Helen - This month there's news about a group of top marine conservation groups – who call themselves the Marine Reserves Coalition – who are sending a strong message to the British government that they need to be doing a lot more to protect the oceans. Here’s Alistair Gammell, Director of the UK Office of the Pew Environment Group, one of the members of the Marine Reserves Coalition.
Alistair - The UK controls the seas not only around the United Kingdom but we have these overseas territories, so that actually the UK is one of the major marine nations of the world. I think it’s something like 6000 square km that we control. So we can do something really important in the world.
Helen – And what are we aiming at? What do you think we need to achieve with protecting the seas within marine reserves?
Alistair – We’re aiming at 30 per cent would be no-take, which sounds a lot, but that still leaves 70 per cent, by far the majority, for fisheries and exploitation and various things, but 30 per cent. But that is so massive compared with what we have round the United Kingdom. We have less than 1 per cent and it’s such a tiny little area. There are only three small reserves in the seas around the United Kingdom. But we could do some much more, and we need to do so much more.
Helen – Any thoughts on how we go about doing that?
Alistair – Well, we have to get the public on our side. So we all know on land about things like the Serengeti, Yellowstone park, and we always think Wow those are fantastic, and we should protect them. We need that same mentality in the sea and say actually lets set aside some places as a major public asset and we need to convince politicians to do that.
Helen - I personally think it’s really encouraging that people are standing up and loudly pointing out how important it is that we protect lots of the oceans – and that it can be a win-win situation both for fisheries and for protecting marinelife.
You could argue that campaigning for one third protection of the oceans could scare off a lot of people, and perhaps there’s not a lot of chance of this ever actually happening and that this is a target that’s never going to be reached.
This marine manifesto for protecting a third of british seas was launched as part of a big campaign being run by the department store Selfridges in London called Project Ocean, which is raising awareness about problems in the sea, and raising money to set up protected areas. I think it’s a great project because it should get some important messages through to people who might not otherwise really get involved in issues like these – Selfridges is a fairly posh expensive department store, visited by people who have plenty of money to make choices to do things like buy sustainably caught fish.
Well, one place that could help take a major step towards protecting one third of British waters, is the overseas territory of Bermuda.
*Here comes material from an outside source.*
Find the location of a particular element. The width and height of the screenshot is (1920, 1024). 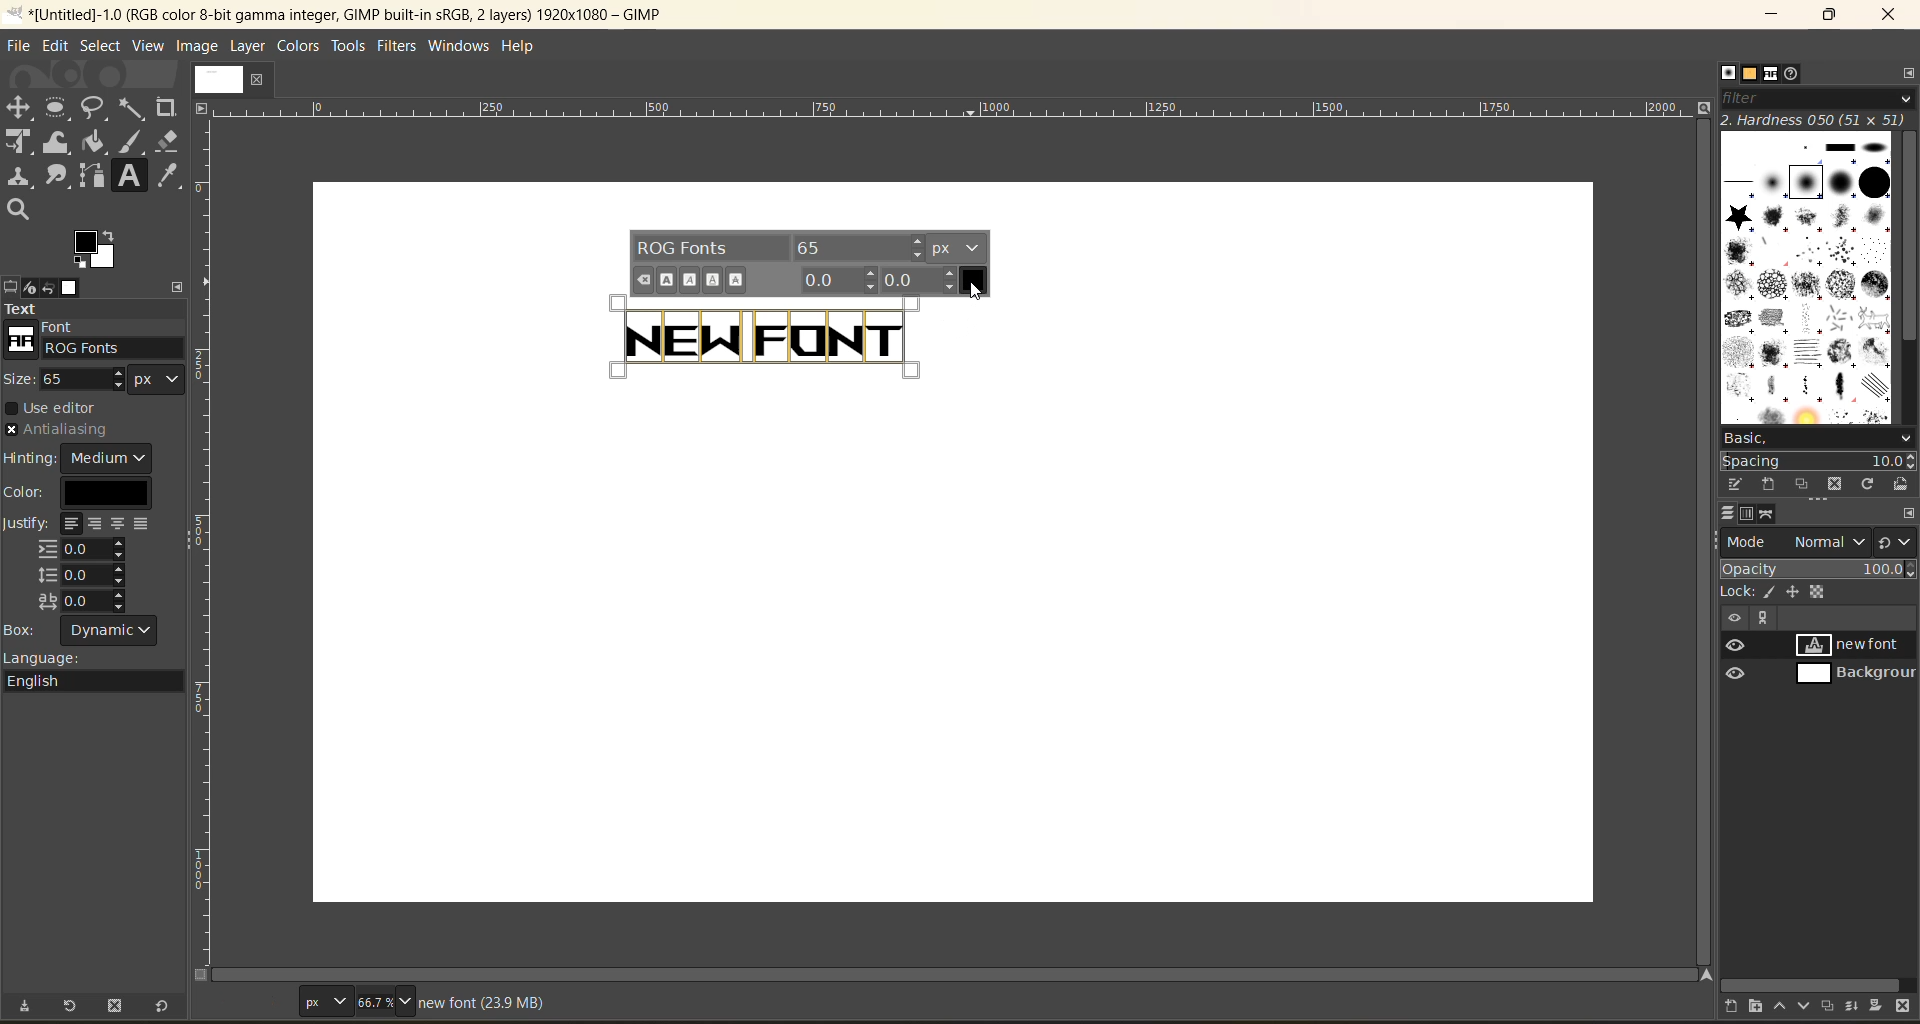

filter is located at coordinates (1816, 103).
This island in the western Atlantic lies alongside the Sargasso Sea, which is a unique ecosystem based around enormous floating mats of Sargassum seaweed that offer food and shelter for all sorts of other important marine life.
I caught up with Frederick Ming, Director of the Bermuda Government’s Department of Environmental Protection to find to out about some exciting plans that are underway for conserving a large part of the Sargasso Sea.
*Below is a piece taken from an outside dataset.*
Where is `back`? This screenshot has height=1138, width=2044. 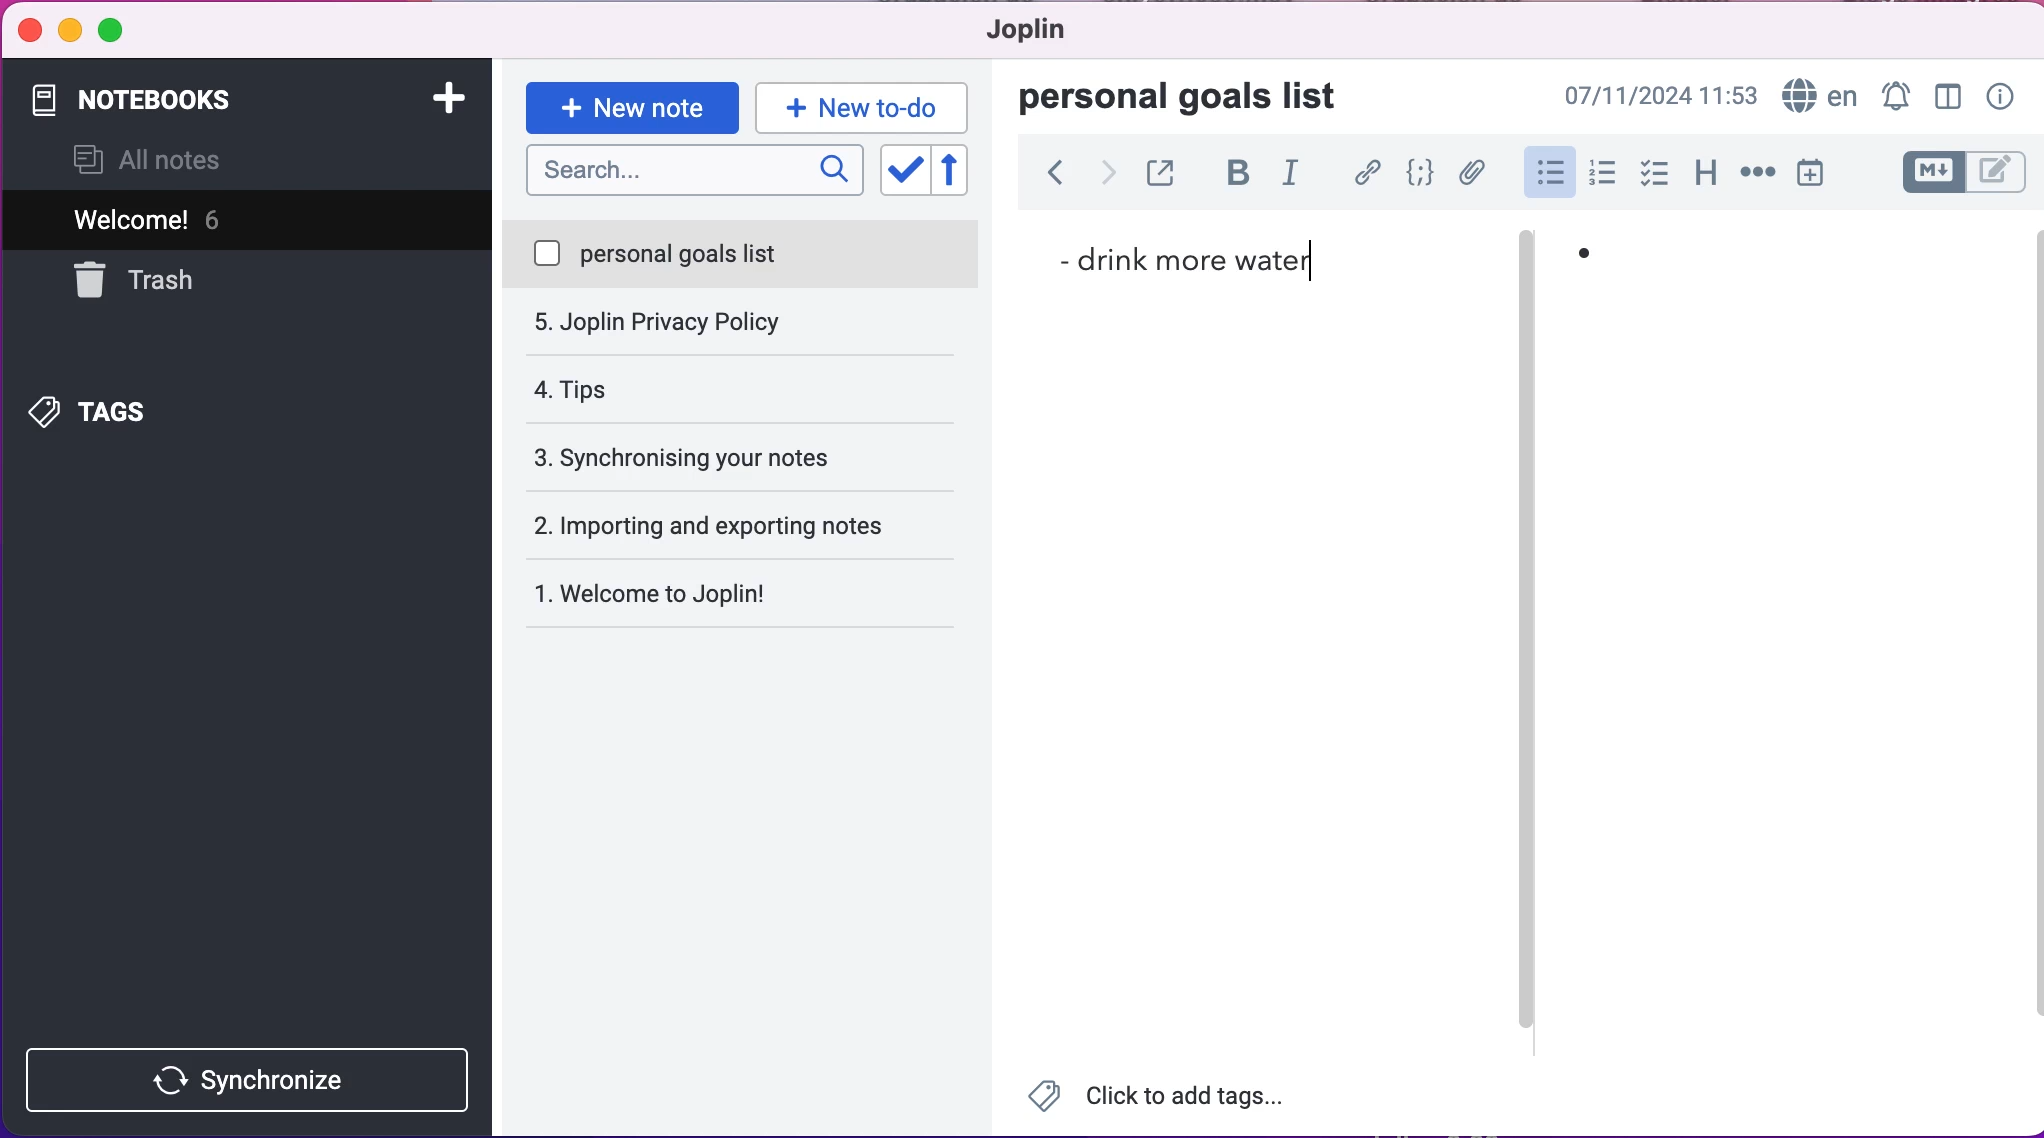 back is located at coordinates (1055, 176).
Frederick - There are actually two things happening simultaneously and that’s what makes this extremely exciting. We’ve got one project that would begin at the outer margin of our 200 mile Exclusive Economic Zone and work inward from there to create a no-take marine reserve. So, one project is looking inward from the outside. The other, the Sargasso Sea Alliance is looking from that 200 mile zone outward.
Now, the reason why these two are interestingly connected is that we believe that if Bermuda would set the example of setting aside a significant portion of its EEZ, as a marine reserve it would give us the moral authority to be able to invite other countries to take some kind of action, serious marine conservation action.
Helen - Well, it’s certainly encouraging that countries like Bermuda are taking marine protection very seriously and let’s hope they can indeed set a good example for everybody else.